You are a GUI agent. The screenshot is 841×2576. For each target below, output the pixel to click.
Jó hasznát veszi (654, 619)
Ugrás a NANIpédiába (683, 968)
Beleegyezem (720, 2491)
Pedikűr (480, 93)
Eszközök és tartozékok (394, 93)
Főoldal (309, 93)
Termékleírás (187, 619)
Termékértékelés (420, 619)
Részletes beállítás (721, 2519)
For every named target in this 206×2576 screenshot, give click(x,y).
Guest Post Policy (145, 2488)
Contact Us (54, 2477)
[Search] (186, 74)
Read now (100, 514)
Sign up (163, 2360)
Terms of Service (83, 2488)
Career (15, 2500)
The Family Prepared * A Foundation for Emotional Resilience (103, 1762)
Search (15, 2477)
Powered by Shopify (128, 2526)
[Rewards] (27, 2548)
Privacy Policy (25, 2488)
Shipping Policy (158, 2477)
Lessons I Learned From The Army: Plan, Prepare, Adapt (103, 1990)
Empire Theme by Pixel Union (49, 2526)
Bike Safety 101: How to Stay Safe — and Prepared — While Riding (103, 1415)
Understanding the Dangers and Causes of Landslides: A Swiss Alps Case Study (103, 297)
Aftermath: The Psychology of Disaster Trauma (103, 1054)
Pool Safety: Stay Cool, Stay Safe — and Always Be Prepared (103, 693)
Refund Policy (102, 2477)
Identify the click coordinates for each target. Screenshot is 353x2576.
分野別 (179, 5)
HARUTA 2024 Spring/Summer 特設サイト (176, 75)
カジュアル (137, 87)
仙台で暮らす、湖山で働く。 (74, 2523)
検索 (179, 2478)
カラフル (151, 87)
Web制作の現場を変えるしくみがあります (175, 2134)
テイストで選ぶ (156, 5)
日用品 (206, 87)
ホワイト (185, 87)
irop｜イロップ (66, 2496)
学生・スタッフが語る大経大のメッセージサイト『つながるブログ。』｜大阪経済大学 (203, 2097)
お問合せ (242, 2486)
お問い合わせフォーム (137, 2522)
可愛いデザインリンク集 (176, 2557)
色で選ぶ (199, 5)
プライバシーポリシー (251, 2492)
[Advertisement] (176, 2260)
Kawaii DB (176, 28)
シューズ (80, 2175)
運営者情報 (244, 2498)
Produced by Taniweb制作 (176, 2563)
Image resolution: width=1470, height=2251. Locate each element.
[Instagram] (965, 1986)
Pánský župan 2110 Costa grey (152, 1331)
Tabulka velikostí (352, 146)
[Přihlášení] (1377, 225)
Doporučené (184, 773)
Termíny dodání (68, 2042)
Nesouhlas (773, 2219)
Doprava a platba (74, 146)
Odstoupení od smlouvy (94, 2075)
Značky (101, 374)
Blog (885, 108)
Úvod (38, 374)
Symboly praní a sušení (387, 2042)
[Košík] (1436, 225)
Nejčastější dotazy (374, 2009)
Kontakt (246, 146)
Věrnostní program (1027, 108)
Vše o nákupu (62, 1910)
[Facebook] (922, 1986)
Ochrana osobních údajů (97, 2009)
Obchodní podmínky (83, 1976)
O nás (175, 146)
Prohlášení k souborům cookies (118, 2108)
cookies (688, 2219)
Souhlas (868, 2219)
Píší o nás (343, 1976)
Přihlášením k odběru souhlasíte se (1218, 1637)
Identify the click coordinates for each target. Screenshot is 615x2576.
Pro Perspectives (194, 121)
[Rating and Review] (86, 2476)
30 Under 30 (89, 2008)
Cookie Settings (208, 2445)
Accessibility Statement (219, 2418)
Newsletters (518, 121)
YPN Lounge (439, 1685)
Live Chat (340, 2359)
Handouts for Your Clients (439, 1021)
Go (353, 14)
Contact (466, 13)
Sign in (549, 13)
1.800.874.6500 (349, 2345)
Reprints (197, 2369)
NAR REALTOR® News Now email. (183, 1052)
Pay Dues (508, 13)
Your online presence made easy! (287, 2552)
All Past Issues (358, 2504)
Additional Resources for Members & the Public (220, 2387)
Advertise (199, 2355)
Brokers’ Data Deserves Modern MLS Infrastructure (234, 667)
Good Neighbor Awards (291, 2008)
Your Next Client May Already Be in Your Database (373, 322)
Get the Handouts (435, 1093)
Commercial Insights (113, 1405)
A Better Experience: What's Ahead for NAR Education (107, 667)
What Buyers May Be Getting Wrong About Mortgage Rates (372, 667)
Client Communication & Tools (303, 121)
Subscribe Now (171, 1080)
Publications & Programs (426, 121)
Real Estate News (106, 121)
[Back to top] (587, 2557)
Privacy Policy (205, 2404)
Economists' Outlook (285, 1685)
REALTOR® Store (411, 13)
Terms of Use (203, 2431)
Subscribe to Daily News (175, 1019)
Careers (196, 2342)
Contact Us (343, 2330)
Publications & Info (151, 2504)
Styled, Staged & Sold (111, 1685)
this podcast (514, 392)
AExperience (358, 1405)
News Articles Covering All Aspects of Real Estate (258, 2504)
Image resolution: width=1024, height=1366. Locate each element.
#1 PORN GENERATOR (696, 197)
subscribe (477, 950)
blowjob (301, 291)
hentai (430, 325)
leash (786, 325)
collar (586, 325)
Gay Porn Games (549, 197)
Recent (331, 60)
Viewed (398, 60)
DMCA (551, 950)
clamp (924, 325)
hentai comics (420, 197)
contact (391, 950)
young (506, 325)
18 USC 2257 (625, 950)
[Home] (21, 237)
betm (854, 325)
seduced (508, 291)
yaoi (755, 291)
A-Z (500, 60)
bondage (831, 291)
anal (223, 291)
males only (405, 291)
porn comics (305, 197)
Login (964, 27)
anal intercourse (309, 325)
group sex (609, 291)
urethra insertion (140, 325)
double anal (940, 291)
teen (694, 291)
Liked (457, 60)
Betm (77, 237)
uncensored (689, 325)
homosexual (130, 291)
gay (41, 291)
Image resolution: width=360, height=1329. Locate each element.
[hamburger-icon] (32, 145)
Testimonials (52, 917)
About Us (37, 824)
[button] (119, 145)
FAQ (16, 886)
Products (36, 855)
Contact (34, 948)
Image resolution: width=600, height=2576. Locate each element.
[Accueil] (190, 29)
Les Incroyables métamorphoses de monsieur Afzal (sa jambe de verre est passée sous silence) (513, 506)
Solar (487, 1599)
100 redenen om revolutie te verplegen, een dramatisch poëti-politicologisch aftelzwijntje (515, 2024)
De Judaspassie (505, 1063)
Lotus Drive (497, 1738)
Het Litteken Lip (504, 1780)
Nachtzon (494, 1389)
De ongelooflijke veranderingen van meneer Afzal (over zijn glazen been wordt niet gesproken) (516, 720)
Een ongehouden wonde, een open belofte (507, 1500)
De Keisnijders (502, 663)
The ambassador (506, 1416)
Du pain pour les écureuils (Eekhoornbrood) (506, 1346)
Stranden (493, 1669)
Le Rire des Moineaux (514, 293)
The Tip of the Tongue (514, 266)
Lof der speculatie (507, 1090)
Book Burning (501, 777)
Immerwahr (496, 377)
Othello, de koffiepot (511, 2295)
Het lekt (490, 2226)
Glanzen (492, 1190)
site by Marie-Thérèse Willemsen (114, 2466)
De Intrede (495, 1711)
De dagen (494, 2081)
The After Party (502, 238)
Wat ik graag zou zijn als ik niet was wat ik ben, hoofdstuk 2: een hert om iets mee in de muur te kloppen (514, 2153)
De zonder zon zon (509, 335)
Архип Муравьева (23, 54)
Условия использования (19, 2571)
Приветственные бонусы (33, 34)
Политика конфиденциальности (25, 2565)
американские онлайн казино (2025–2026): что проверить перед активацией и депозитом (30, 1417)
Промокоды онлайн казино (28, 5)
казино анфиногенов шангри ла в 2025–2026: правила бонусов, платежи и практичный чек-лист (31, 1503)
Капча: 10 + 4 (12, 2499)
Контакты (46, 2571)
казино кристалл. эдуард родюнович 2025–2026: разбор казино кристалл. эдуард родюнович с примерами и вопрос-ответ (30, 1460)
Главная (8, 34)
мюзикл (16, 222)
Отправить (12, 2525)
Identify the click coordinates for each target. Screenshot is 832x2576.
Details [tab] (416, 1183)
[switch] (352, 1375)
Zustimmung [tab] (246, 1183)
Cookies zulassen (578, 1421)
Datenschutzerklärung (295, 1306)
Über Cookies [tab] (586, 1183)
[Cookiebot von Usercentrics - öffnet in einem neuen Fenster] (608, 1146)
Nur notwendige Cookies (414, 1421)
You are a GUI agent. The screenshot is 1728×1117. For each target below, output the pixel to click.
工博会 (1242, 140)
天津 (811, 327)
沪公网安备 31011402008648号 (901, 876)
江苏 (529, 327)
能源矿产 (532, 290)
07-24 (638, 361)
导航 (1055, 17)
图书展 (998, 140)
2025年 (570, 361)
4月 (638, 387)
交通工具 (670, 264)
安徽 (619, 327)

____

AIM OF THE TASK: Using the listing above, copy exactly the line that contains "カラフル (151, 87)", the line that contains "Kawaii DB (176, 28)", and each line that falls between them.

SOLUTION FOR THIS TASK:
カラフル (151, 87)
Web制作の現場を変えるしくみがあります (175, 2134)
テイストで選ぶ (156, 5)
日用品 (206, 87)
ホワイト (185, 87)
irop｜イロップ (66, 2496)
学生・スタッフが語る大経大のメッセージサイト『つながるブログ。』｜大阪経済大学 (203, 2097)
お問合せ (242, 2486)
お問い合わせフォーム (137, 2522)
可愛いデザインリンク集 (176, 2557)
色で選ぶ (199, 5)
プライバシーポリシー (251, 2492)
[Advertisement] (176, 2260)
Kawaii DB (176, 28)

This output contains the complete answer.